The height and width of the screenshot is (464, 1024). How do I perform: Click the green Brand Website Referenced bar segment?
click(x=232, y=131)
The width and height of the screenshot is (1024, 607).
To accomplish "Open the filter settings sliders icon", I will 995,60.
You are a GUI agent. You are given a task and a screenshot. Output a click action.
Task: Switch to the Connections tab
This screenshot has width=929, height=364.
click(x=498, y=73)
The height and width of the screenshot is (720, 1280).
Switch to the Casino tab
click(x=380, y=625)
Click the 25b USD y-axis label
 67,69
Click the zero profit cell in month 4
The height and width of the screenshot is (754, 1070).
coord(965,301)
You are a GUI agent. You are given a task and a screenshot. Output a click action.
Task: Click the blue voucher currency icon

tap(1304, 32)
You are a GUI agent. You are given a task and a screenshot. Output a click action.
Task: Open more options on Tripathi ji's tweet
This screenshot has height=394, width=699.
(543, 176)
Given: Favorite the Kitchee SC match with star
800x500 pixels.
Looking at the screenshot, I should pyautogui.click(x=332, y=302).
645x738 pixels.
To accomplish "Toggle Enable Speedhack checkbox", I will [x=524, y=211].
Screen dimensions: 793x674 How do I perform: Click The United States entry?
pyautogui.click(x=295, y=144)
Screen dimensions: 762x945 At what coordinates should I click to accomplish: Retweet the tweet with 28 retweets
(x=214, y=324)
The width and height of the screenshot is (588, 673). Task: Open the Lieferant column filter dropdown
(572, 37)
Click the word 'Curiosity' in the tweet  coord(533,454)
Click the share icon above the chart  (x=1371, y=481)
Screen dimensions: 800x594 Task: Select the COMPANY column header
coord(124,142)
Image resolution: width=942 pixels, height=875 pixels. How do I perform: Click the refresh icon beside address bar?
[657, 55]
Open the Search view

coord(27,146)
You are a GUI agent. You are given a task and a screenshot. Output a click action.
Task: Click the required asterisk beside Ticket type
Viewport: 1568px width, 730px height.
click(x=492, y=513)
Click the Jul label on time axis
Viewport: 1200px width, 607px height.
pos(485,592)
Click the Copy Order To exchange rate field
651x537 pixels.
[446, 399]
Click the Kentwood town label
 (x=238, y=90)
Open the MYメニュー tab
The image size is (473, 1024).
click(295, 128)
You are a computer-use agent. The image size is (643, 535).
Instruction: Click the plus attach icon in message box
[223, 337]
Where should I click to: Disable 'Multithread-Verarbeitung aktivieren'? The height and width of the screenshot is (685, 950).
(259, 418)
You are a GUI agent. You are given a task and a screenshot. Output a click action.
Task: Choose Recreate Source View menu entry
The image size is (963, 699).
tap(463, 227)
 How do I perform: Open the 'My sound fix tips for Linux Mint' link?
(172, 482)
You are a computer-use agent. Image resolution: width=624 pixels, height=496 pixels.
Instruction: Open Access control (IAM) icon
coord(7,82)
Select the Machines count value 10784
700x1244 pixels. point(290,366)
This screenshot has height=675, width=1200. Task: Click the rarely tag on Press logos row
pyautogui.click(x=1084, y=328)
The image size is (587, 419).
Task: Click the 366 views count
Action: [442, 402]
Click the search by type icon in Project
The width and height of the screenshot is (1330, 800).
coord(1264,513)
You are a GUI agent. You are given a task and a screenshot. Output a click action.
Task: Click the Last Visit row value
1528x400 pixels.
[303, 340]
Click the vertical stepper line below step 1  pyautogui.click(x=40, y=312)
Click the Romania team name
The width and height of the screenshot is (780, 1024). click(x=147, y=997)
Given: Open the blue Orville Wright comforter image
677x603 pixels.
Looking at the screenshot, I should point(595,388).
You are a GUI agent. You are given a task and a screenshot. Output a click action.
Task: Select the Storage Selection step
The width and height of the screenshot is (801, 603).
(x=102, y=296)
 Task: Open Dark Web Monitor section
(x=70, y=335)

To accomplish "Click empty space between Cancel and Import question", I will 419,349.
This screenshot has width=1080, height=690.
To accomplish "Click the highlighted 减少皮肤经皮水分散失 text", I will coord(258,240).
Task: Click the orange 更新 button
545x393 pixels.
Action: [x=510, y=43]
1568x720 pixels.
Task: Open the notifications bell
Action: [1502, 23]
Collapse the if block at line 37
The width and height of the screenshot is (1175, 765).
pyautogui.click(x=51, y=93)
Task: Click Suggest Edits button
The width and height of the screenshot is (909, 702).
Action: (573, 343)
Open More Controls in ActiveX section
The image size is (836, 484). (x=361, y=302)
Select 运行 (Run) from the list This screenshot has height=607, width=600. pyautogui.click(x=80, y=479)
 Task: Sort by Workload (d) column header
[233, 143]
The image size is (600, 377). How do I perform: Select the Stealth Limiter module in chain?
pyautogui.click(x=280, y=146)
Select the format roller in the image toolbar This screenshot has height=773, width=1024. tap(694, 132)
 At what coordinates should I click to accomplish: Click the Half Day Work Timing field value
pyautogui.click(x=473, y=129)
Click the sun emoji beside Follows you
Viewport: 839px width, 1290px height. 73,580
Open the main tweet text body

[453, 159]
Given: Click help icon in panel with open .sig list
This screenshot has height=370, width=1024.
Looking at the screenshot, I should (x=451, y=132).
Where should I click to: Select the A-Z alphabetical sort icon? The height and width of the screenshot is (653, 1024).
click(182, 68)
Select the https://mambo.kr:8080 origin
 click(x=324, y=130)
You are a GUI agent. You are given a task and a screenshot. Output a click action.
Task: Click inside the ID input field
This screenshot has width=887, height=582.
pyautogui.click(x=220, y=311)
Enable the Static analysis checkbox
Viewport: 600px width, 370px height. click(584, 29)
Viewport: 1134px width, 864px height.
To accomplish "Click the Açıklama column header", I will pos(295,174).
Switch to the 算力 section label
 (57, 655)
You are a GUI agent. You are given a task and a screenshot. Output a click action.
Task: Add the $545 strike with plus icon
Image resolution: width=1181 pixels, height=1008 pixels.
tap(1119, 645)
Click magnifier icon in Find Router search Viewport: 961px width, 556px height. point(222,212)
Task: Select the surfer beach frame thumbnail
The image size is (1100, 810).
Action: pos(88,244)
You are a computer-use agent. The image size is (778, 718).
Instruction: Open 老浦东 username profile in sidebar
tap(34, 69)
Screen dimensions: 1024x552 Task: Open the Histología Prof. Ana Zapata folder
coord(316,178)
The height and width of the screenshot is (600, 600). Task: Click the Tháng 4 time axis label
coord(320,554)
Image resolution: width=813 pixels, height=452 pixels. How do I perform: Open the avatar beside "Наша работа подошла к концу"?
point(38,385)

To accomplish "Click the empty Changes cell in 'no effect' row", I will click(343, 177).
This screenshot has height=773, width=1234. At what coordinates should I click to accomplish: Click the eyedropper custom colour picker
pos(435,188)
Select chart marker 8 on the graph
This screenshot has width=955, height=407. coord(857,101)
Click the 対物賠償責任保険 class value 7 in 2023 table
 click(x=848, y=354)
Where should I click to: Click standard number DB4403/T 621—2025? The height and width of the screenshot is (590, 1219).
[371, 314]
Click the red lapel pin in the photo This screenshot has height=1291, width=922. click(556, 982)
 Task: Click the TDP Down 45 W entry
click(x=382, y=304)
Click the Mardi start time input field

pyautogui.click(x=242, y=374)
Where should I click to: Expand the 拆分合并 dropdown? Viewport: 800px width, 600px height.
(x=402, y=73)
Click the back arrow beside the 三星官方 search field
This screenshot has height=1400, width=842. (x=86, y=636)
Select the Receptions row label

══════

_Task prompt_
What is needed is a word-for-word copy of all the material.

_Response to the task_
The height and width of the screenshot is (464, 1024). How do I perform: Click the green Brand Website Referenced bar segment?
click(x=232, y=131)
The width and height of the screenshot is (1024, 607).
To accomplish "Open the filter settings sliders icon", I will 995,60.
You are a GUI agent. You are given a task and a screenshot. Output a click action.
Task: Switch to the Connections tab
This screenshot has width=929, height=364.
click(x=498, y=73)
The height and width of the screenshot is (720, 1280).
Switch to the Casino tab
click(x=380, y=625)
Click the 25b USD y-axis label
 67,69
Click the zero profit cell in month 4
The height and width of the screenshot is (754, 1070).
coord(965,301)
You are a GUI agent. You are given a task and a screenshot. Output a click action.
Task: Click the blue voucher currency icon

tap(1304, 32)
You are a GUI agent. You are given a task and a screenshot. Output a click action.
Task: Open more options on Tripathi ji's tweet
This screenshot has height=394, width=699.
(543, 176)
Given: Favorite the Kitchee SC match with star
800x500 pixels.
Looking at the screenshot, I should pyautogui.click(x=332, y=302).
645x738 pixels.
To accomplish "Toggle Enable Speedhack checkbox", I will [x=524, y=211].
Screen dimensions: 793x674 How do I perform: Click The United States entry?
pyautogui.click(x=295, y=144)
Screen dimensions: 762x945 At what coordinates should I click to accomplish: Retweet the tweet with 28 retweets
(x=214, y=324)
The width and height of the screenshot is (588, 673). Task: Open the Lieferant column filter dropdown
(572, 37)
Click the word 'Curiosity' in the tweet  coord(533,454)
Click the share icon above the chart  (x=1371, y=481)
Screen dimensions: 800x594 Task: Select the COMPANY column header
coord(124,142)
Image resolution: width=942 pixels, height=875 pixels. How do I perform: Click the refresh icon beside address bar?
[657, 55]
Open the Search view

coord(27,146)
You are a GUI agent. You are given a task and a screenshot. Output a click action.
Task: Click the required asterisk beside Ticket type
Viewport: 1568px width, 730px height.
click(x=492, y=513)
Click the Jul label on time axis
Viewport: 1200px width, 607px height.
pos(485,592)
Click the Copy Order To exchange rate field
651x537 pixels.
[446, 399]
Click the Kentwood town label
 (x=238, y=90)
Open the MYメニュー tab
The image size is (473, 1024).
click(295, 128)
You are a computer-use agent. The image size is (643, 535).
Instruction: Click the plus attach icon in message box
[223, 337]
Where should I click to: Disable 'Multithread-Verarbeitung aktivieren'? The height and width of the screenshot is (685, 950).
(259, 418)
You are a GUI agent. You are given a task and a screenshot. Output a click action.
Task: Choose Recreate Source View menu entry
The image size is (963, 699).
tap(463, 227)
 How do I perform: Open the 'My sound fix tips for Linux Mint' link?
(172, 482)
You are a computer-use agent. Image resolution: width=624 pixels, height=496 pixels.
Instruction: Open Access control (IAM) icon
coord(7,82)
Select the Machines count value 10784
700x1244 pixels. point(290,366)
This screenshot has height=675, width=1200. Task: Click the rarely tag on Press logos row
pyautogui.click(x=1084, y=328)
The image size is (587, 419).
Task: Click the 366 views count
Action: [442, 402]
Click the search by type icon in Project
The width and height of the screenshot is (1330, 800).
coord(1264,513)
You are a GUI agent. You are given a task and a screenshot. Output a click action.
Task: Click the Last Visit row value
1528x400 pixels.
[303, 340]
Click the vertical stepper line below step 1  pyautogui.click(x=40, y=312)
Click the Romania team name
The width and height of the screenshot is (780, 1024). click(x=147, y=997)
Given: Open the blue Orville Wright comforter image
677x603 pixels.
Looking at the screenshot, I should point(595,388).
You are a GUI agent. You are given a task and a screenshot. Output a click action.
Task: Select the Storage Selection step
The width and height of the screenshot is (801, 603).
(x=102, y=296)
 Task: Open Dark Web Monitor section
(x=70, y=335)

To accomplish "Click empty space between Cancel and Import question", I will 419,349.
This screenshot has width=1080, height=690.
To accomplish "Click the highlighted 减少皮肤经皮水分散失 text", I will coord(258,240).
Task: Click the orange 更新 button
545x393 pixels.
Action: [x=510, y=43]
1568x720 pixels.
Task: Open the notifications bell
Action: [1502, 23]
Collapse the if block at line 37
The width and height of the screenshot is (1175, 765).
pyautogui.click(x=51, y=93)
Task: Click Suggest Edits button
The width and height of the screenshot is (909, 702).
Action: (573, 343)
Open More Controls in ActiveX section
The image size is (836, 484). (x=361, y=302)
Select 运行 (Run) from the list This screenshot has height=607, width=600. pyautogui.click(x=80, y=479)
 Task: Sort by Workload (d) column header
[233, 143]
The image size is (600, 377). How do I perform: Select the Stealth Limiter module in chain?
pyautogui.click(x=280, y=146)
Select the format roller in the image toolbar This screenshot has height=773, width=1024. tap(694, 132)
 At what coordinates should I click to accomplish: Click the Half Day Work Timing field value
pyautogui.click(x=473, y=129)
Click the sun emoji beside Follows you
Viewport: 839px width, 1290px height. 73,580
Open the main tweet text body

[453, 159]
Given: Click help icon in panel with open .sig list
This screenshot has height=370, width=1024.
Looking at the screenshot, I should (x=451, y=132).
Where should I click to: Select the A-Z alphabetical sort icon? The height and width of the screenshot is (653, 1024).
click(182, 68)
Select the https://mambo.kr:8080 origin
 click(x=324, y=130)
You are a GUI agent. You are given a task and a screenshot. Output a click action.
Task: Click inside the ID input field
This screenshot has width=887, height=582.
pyautogui.click(x=220, y=311)
Enable the Static analysis checkbox
Viewport: 600px width, 370px height. click(584, 29)
Viewport: 1134px width, 864px height.
To accomplish "Click the Açıklama column header", I will pos(295,174).
Switch to the 算力 section label
 (57, 655)
You are a GUI agent. You are given a task and a screenshot. Output a click action.
Task: Add the $545 strike with plus icon
Image resolution: width=1181 pixels, height=1008 pixels.
tap(1119, 645)
Click magnifier icon in Find Router search Viewport: 961px width, 556px height. point(222,212)
Task: Select the surfer beach frame thumbnail
The image size is (1100, 810).
Action: pos(88,244)
You are a computer-use agent. The image size is (778, 718).
Instruction: Open 老浦东 username profile in sidebar
tap(34, 69)
Screen dimensions: 1024x552 Task: Open the Histología Prof. Ana Zapata folder
coord(316,178)
The height and width of the screenshot is (600, 600). Task: Click the Tháng 4 time axis label
coord(320,554)
Image resolution: width=813 pixels, height=452 pixels. How do I perform: Open the avatar beside "Наша работа подошла к концу"?
point(38,385)

To accomplish "Click the empty Changes cell in 'no effect' row", I will click(343, 177).
This screenshot has height=773, width=1234. At what coordinates should I click to accomplish: Click the eyedropper custom colour picker
pos(435,188)
Select chart marker 8 on the graph
This screenshot has width=955, height=407. coord(857,101)
Click the 対物賠償責任保険 class value 7 in 2023 table
 click(x=848, y=354)
Where should I click to: Click standard number DB4403/T 621—2025? The height and width of the screenshot is (590, 1219).
[371, 314]
Click the red lapel pin in the photo This screenshot has height=1291, width=922. click(556, 982)
 Task: Click the TDP Down 45 W entry
click(x=382, y=304)
Click the Mardi start time input field

pyautogui.click(x=242, y=374)
Where should I click to: Expand the 拆分合并 dropdown? Viewport: 800px width, 600px height.
(x=402, y=73)
Click the back arrow beside the 三星官方 search field
This screenshot has height=1400, width=842. (x=86, y=636)
Select the Receptions row label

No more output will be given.